A high divergence of TCRβ repertoires in thymocytes generated in identical thymi from the same HSCs at the same time is consistent with the stochastic nature of TCR repertoire formation and may contribute to the incomplete penetrance of genetically controlled autoimmune diseases in identical twins (32). Increased CDR3β sharing among productive compared with nonproductive TCR rearrangements and in selected versus unselected thymocyte populations and a high convergence of nucleotide sequences at the aa level demonstrate that thymic selection favors these shared TCRβ CDR3s. Although many of these shared CDR3βs used different V genes but were associated with identical J genes, 20%–25% also had identical V genes, indicating that the same entire β chain was used. Single-cell analysis revealed that TCRs with the same β chain are almost always paired with different α chains.

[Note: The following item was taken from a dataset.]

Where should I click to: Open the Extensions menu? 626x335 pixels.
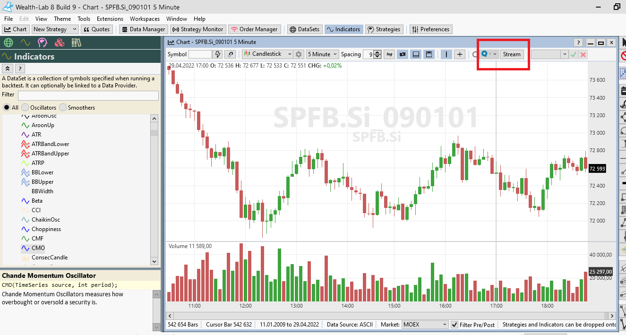pos(110,19)
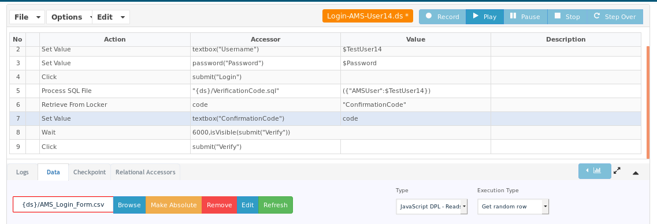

Our observation of shared sequences between different donors and thymi is consistent with studies in mice showing the existence of MHC-independent public, abundant CDR3 sequences with convergent recombination, also with fewer N insertions than average, among peripheral T cells (6). These authors performed numerical simulations of TCR rearrangements to demonstrate that biases in TCR recombination could only partially explain the observation. To our knowledge, our study is the first to specifically analyze the impact of selection on shared human thymocyte sequences and demonstrates that thymic selection is a significant factor driving their abundance among mature T cells. Previous next-generation sequencing studies of the peripheral blood TCR repertoire of monozygotic twins revealed increased shared CDR3βs among highly abundant clonotypes and a similar overall overlap between the repertoires of monozygotic twins and unrelated individuals (33), consistent with our observation of similar sharing between mice with the same HSCs but different thymi and between mice with different thymi and HSCs. The increased TCRβ sharing observed by Qi et al. in peripheral blood from twins compared with unrelated individuals was more pronounced in memory than in naive T cells (34) and may be explicable by post-thymic selection events rather than thymic selection.

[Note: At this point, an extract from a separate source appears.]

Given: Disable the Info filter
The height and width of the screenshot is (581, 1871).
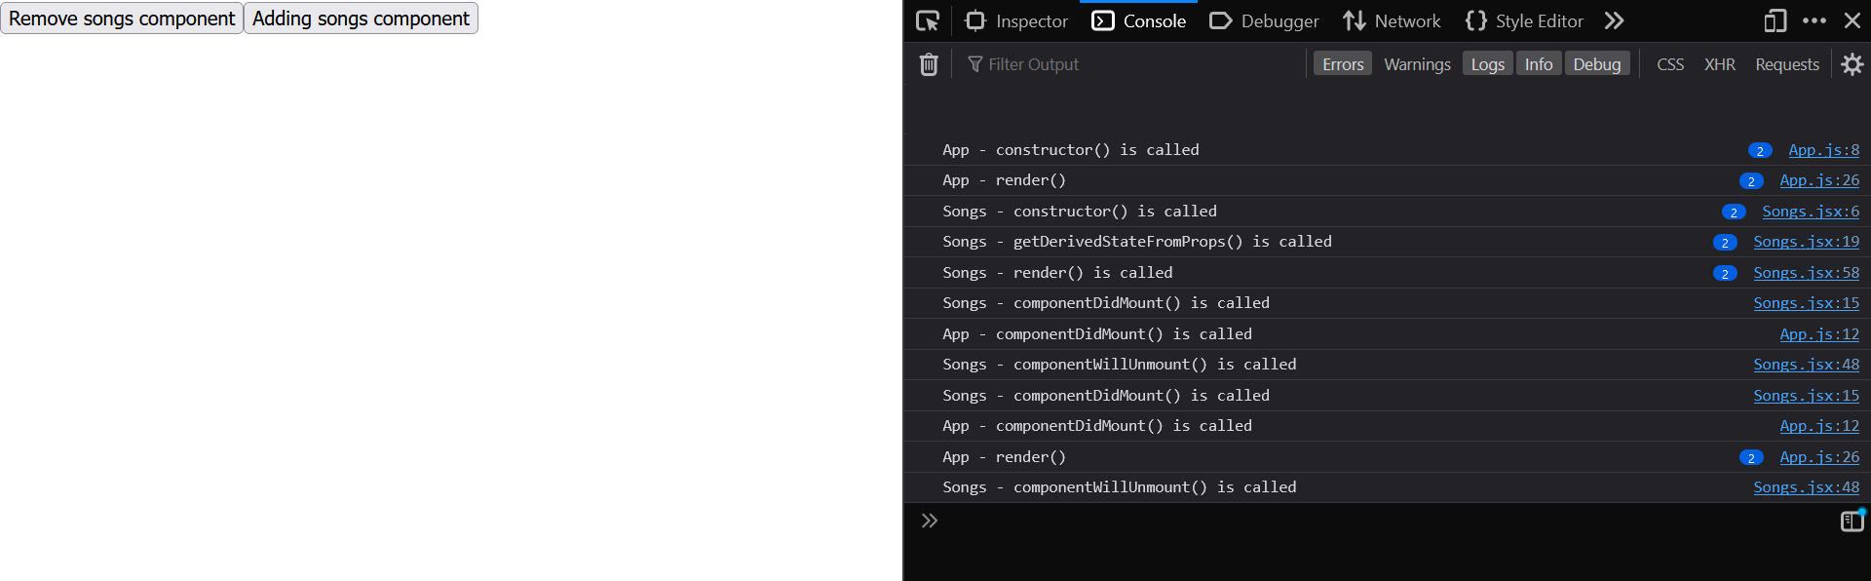Looking at the screenshot, I should (1539, 64).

Several possibilities could explain our finding of similar TCR sharing among thymocytes developing in autologous versus allogeneic thymi. First, the allogeneic and autologous thymi may share common peptide motifs that contribute to the selection of shared CDR3βs in the context of different HLAs, as previously suggested (5). According to a model based on sequencing of adult peripheral blood CD8+ T cells, CDR3β sharing was observed at a 500-fold or greater rate than expected from stochastic rearrangements and was independent of HLA sharing (5). Consistent with our observation of shared sequences among thymocyte subsets, different peripheral blood T cells subsets revealed significant CDR3β sharing (35). Although peripheral blood T cell studies may reflect post-thymic, antigen-driven expansion, this had not occurred in the thymic grafts in our studies.

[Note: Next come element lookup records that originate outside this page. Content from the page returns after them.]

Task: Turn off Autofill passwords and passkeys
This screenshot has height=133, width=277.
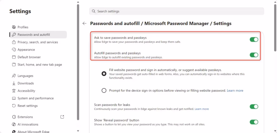Action: click(x=254, y=55)
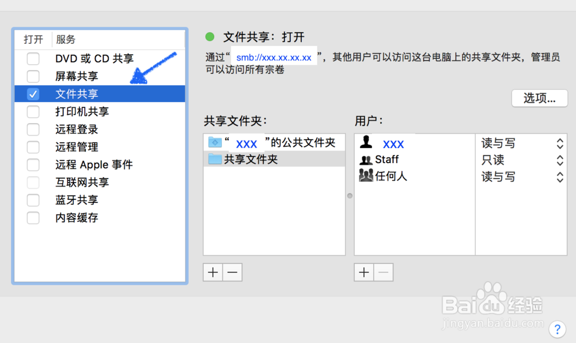Add a new shared folder with plus
Image resolution: width=576 pixels, height=343 pixels.
[213, 272]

We favor a second possible explanation for interindividual and inter–T cell subset CDR3β sharing, namely, that the shared CDR3βs are more highly cross-reactive than are nonshared CDR3βs and can therefore be positively selected by diverse HLA-peptide complexes. In all 3 experiments, we observed an increased overlap of more abundant CDR3βs. This may reflect the greater likelihood of detecting more abundant sequences in a given sample size. However, our observation of increased CDR3β sharing following positive selection of DP thymocytes suggests that they are preferentially selected. We also observed an increase in P6 and P7 hydrophobicity during positive selection, demonstrating the role of HLA-peptide complexes in this process. CDR1 and CDR2 interact prominently with MHC to influence CD4+ and CD8+ T cell development, whereas CDR3β predominantly interacts with peptides bound to MHC (36), which differ for recognition by SP-CD4 and SP-CD8 cells. Thus, the hypothesis that most of the shared CDR3βs are cross-reactive seems most probable. TCRs have flexible CDR3 loops (37) and can bind to different peptide-MHC complexes through different mechanisms, including binding with an altered angle or register (38). For example, a human, preproinsulin-reactive CD8+ T cell clone (1E6) is capable of recognizing more than 1 million peptides in the context of a single MHC I molecule (39), including microbial peptides as well as self-peptides (40). Such cross-reactivity is necessary for the limited number of TCRs in the body to recognize more than 1015 different peptide-MHC complexes (40). In mice, TCRs that survive thymic selection are enriched for cross-reactive TCRs compared with those that do not. Interestingly, cross-reactive TCRs were frequently reactive to both MHC I and II (41). Furthermore, in mice genetically engineered to express human TCR genes with either a single allele of human MHC II or a single mouse MHC II, a surprisingly high number of CD4+ TCRs was shared between the 2 groups (42). The finding that single MHCs from different species are able to select shared TCRs provides support for our hypothesis about selection of cross-reactive TCRs.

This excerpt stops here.